No quisiera salir de casa y regresar a un mundo que intenta volver a la normalidad, aquella a la que ya todos nos habíamos acostumbrado, para ver comercios cerrados, todavía más pobreza en las calles, más violencia a cualquier hora. Más personas que se han sumado a quienes ven como su mayor triunfo, conseguir un poco de alimento para sobrevivir ese día.
No quisiera enterarme de que a mis hermanos les redujeron sus sueldos en un 50 por ciento… o más. Que a mi madre el aislamiento la está poniendo demasiado melancólica y frustrada. Que a mi marido le han dejado de pagar en todos los medios de información donde colabora. Ni que las ventas de nuestros libros, por no ser artículos de primera necesidad, han caído, y que esa nueva novela que acabo de terminar y de entregar después de dos años de trabajo, le han pospuesto su edición… sin fecha definida.
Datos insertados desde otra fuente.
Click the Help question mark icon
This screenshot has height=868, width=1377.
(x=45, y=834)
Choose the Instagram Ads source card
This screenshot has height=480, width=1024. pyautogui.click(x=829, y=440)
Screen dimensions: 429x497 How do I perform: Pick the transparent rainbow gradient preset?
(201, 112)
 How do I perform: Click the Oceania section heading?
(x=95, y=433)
Sí me urge salir, recuperar mi independencia, respirar aire libre. Un viento que se desplazará para volver a unirnos con esa tenue línea que nos convierte en humanos. Empáticos. Solidarios.
Sí me urge abrazar. Ser abrazada. Besar. Ver a mis padres, a mi familia, a mis amigos. Celebrar la vida. Bailar durante horas, compartiendo notas musicales y ritmos. Conversar. Brindar con varias copas y, al decir ¡salud!, realmente saber lo que estamos deseando. Planear un viaje. Escuchar y ser escuchada pero no a través de mi laptop, sino en persona. Poder ir al cementario a visitar a mis muertos. Asistir a una función de cine o teatro. Llorar un poco en un concierto. Estar acompañada. Escuchar música de los Beatles, junto a mis seres queridos. Caminar por un parque de la mano de mi hija. Entrar a una librería a recorrer pasillos, revisar estantes y después de un buen rato, elegir libros de papel, para poder tocarlos, olerlos, subrayarlos. Manejar mi coche para recorrer esta ciudad que tanto extraño. Ir a un restaurante y saborear, como nunca antes, sus platillos. Caminar por la vereda de un bosque. Ir a un museo.
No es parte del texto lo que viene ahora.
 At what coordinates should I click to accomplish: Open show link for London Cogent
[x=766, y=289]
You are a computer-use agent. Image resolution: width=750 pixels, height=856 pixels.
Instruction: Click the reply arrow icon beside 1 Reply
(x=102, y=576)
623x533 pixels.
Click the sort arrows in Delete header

Sí me urge reunirnos para ver fotografías del viejo album familiar y sonreír juntos, al darnos cuenta del privilegio de tantas anécdotas compartidas. Observar las olas de un mar que nunca se cansa. Mojarme con la lluvia porque olvidé el paraguas. Volver a abrazar sin tapabocas. No tener que lavar la suela de mis zapatos con cloro. Dejar de sentir miedo al ir al mercado por frutas y verduras. Que terminen mis pesadillas nocturnas, que tantos insomnios me provocan, en las que un virus que no podemos observar a simple vista, pero cuyas consecuencias son innegables, ataca a mis seres queridos o deja huérfana a mi hija.
Sí me urge saber que todos aprendimos alguna lección (cada quien sabrá la suya). Que salimos fortalecidos. Que ya sabemos apreciar mucho más las cosas que nos parecían gratuitas. Que logramos entender, ahora sí, que la felicidad no es tan complicada: bastan las amistades, el cariño, la esperanza. Que seguir vivos, a salvo y juntos, es un delicioso milagro. Que llorar frente a una obra de arte, le da sentido a nuestro paso por el mundo.
No quisiera enterarme que sobrevivimos al coronavirus para seguir siendo igual de egoístas y ambiciosos, para continuar teniendo las mismas quejas, idénticos odios y prejuicios.